_YOUR GOAL_
Please retype every entry as written, and keep the pictures out.
--- EXCERPTED RECORDS Enclosed Below ---
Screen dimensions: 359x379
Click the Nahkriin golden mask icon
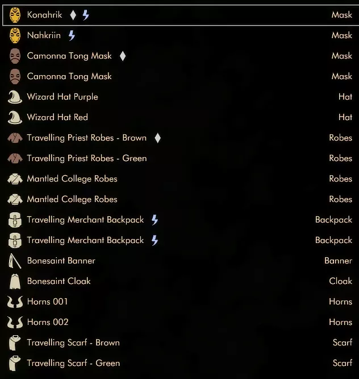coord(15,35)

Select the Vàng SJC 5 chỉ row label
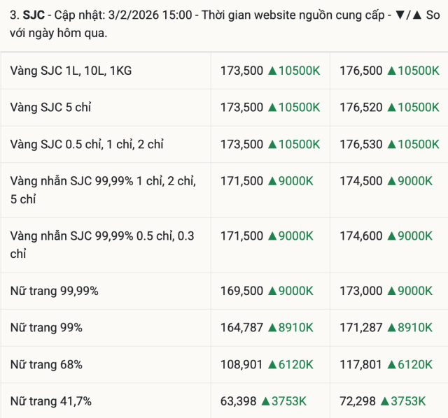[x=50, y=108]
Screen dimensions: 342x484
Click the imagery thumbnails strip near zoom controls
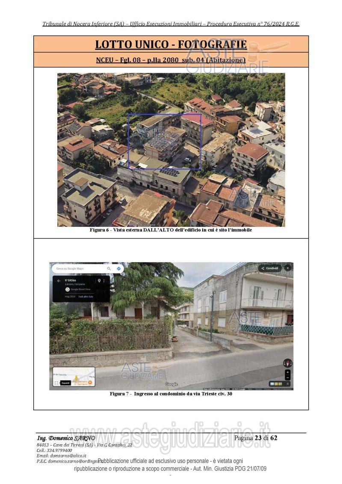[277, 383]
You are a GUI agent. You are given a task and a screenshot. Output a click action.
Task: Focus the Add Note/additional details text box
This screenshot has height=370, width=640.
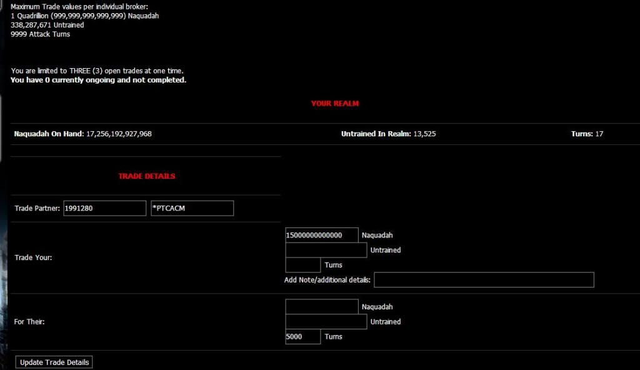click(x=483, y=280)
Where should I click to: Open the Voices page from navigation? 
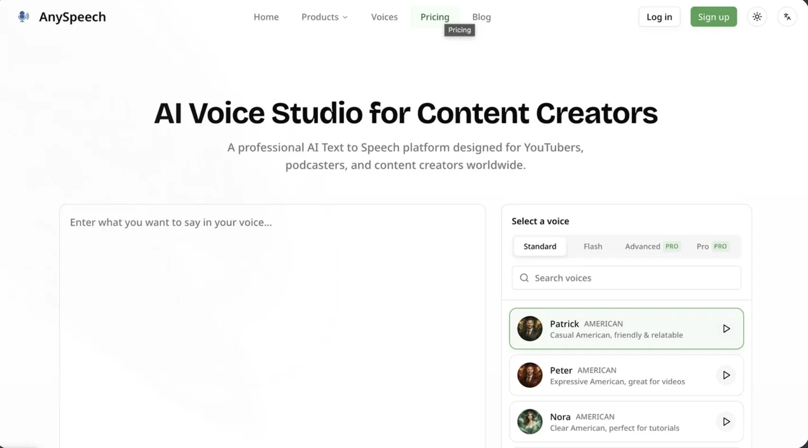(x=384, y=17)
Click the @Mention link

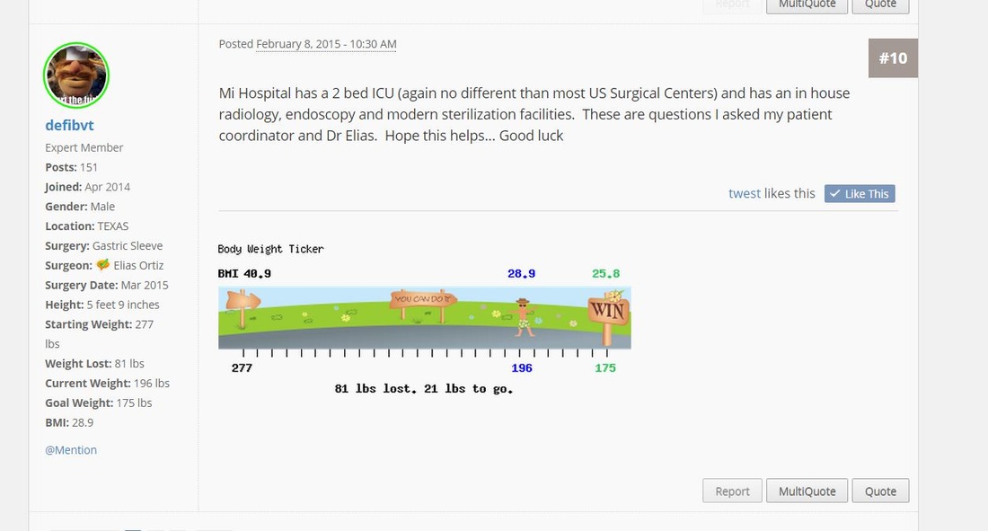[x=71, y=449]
--- End of Enclosed EXCERPTED RECORDS ---
_RESULT OF THE EXERCISE_
Screen dimensions: 359x379
Click the Nahkriin golden mask icon
coord(15,35)

Select the Vàng SJC 5 chỉ row label
[x=50, y=108]
Screen dimensions: 342x484
Click the imagery thumbnails strip near zoom controls
[277, 383]
You are a GUI agent. You are given a task and a screenshot. Output a click action.
Task: Focus the Add Note/additional details text box
This screenshot has height=370, width=640.
click(x=483, y=280)
Where should I click to: Open the Voices page from navigation? 
(x=384, y=17)
Click the @Mention link

[x=71, y=449]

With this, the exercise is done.